[EXTRACTED TEXT — start]

The Israeli military said on Thursday it had conducted “intelligence-based strikes” on targets used by the Houthis for “military activities” as well as entry points into Yemen used by Iranian officials and weapons smugglers.

Among the sites struck were Sana’a international airport, two power stations and three ports on the country’s western coast including Hodeidah.

At least four people were killed and 16 injured during the strikes, according to local media reports from Yemen, although the scale of the damage to the various facilities remains unclear.

A humanitarian delegation led by World Health Organization head Tedros Adhanom Ghebreyesus was present at Sana’a airport during the attacks.

According to a statement by Tedros, one of the delegation’s air crew members was injured, although he said the UN and WHO officials were “safe”.

“We will need to wait for the damage to the airport to be repaired before we can leave,” he added.

According to Israeli media reports, some two dozen fighter jets took part in the daytime raid, the fourth such direct attack by Israel on Yemen since last summer and second in as many weeks, after the Houthis recently stepped up missile attacks on the Jewish state.

“We are determined to sever this terrorist arm of Iran’s axis of evil. We will persist in this until we complete the job,” Israeli Prime Minister Benjamin Netanyahu said on Thursday.

At least five ballistic missiles have been fired at central Israel over the past 10 days, including early on Christmas morning, sending millions of residents rushing to bomb shelters.

On two occasions Israeli air defences failed to fully intercept the incoming projectiles, with one landing on a school and another in a playground in the Tel Aviv area, lightly injuring 16 people.

The Houthis, who control northern Yemen and the capital, began firing on merchant shipping in the Red Sea and launching hundreds of armed drones and missiles at Israel after Gaza-based militant group Hamas’s October 7 2023 attack, saying they were acting in solidarity with the Palestinians. Their assaults severely disrupted shipping through one of the world’s most important maritime trade routes.

Together with Hamas, Lebanese militants Hizbollah and Shia militias in Iraq and Syria, the Houthis formed an Iran-led “axis of resistance” whose capabilities have been severely degraded by Israel in recent months.

A naval task force, led by US and UK forces, has attempted to protect merchant vessels in the region. Over the past week coalition jets themselves launched air strikes on what the US military described as Houthi “command and control” centres in Sana’a.

The militants’ leader, Abdul Malik al-Houthi, was giving his weekly televised address when the bombings began.

Israel Katz, Israel’s defence minister, on Thursday again vowed to “hunt down” the Houthi leadership and “decapitate” the group like he said Israel had done to Hamas and Hizbollah.

Yet Houthi officials have promised to continue their attacks on Israel and international shipping so long as the war in Gaza continues.

[EXTRACTED TEXT — finish]

▶ _GOAL OF THE EXERCISE_:
Copy everything from "A naval task" down to "centres in Sana’a." in the report on Israel's strikes in Yemen, swapping "merchant vessels" for "commercial ships".

[DATASET SECTION — start]

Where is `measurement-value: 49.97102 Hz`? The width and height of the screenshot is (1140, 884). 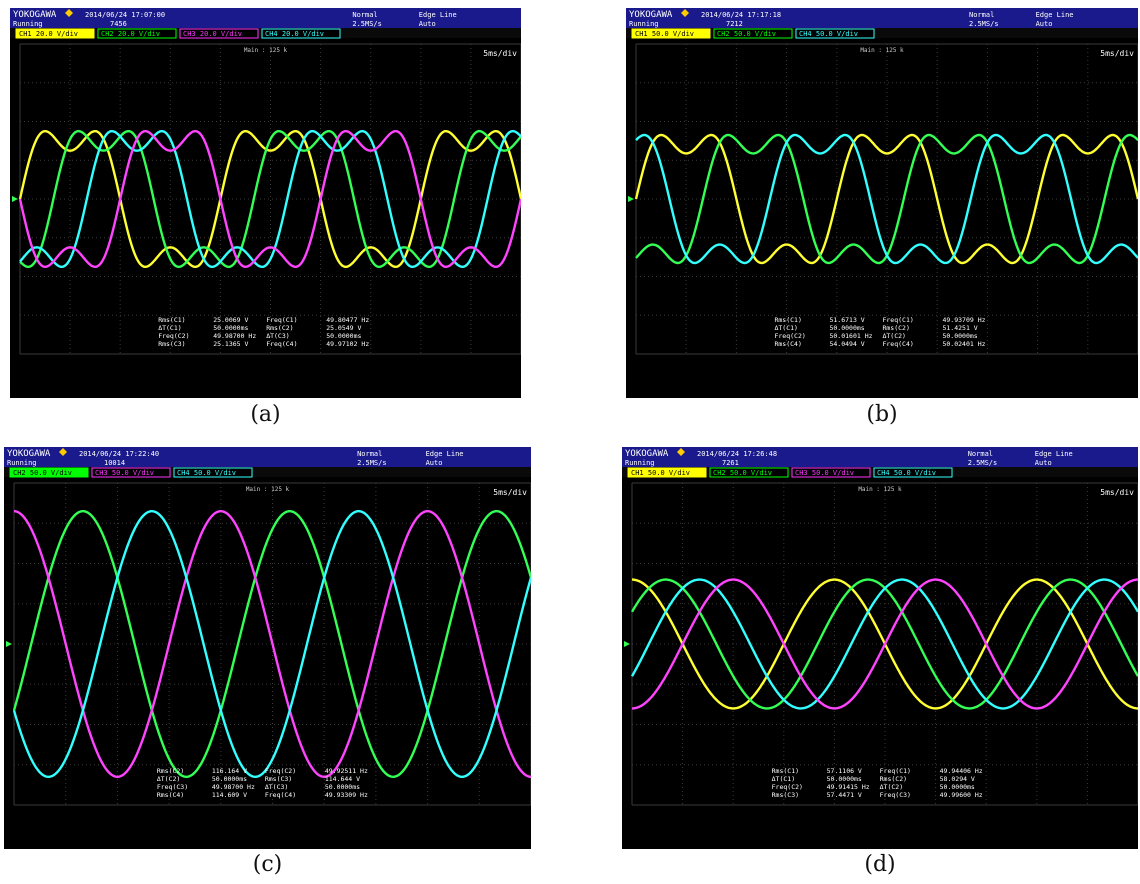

[DATASET SECTION — finish]

▶ _ANSWER AREA_:
A naval task force, led by US and UK forces, has attempted to protect commercial ships in the region. Over the past week coalition jets themselves launched air strikes on what the US military described as Houthi “command and control” centres in Sana’a.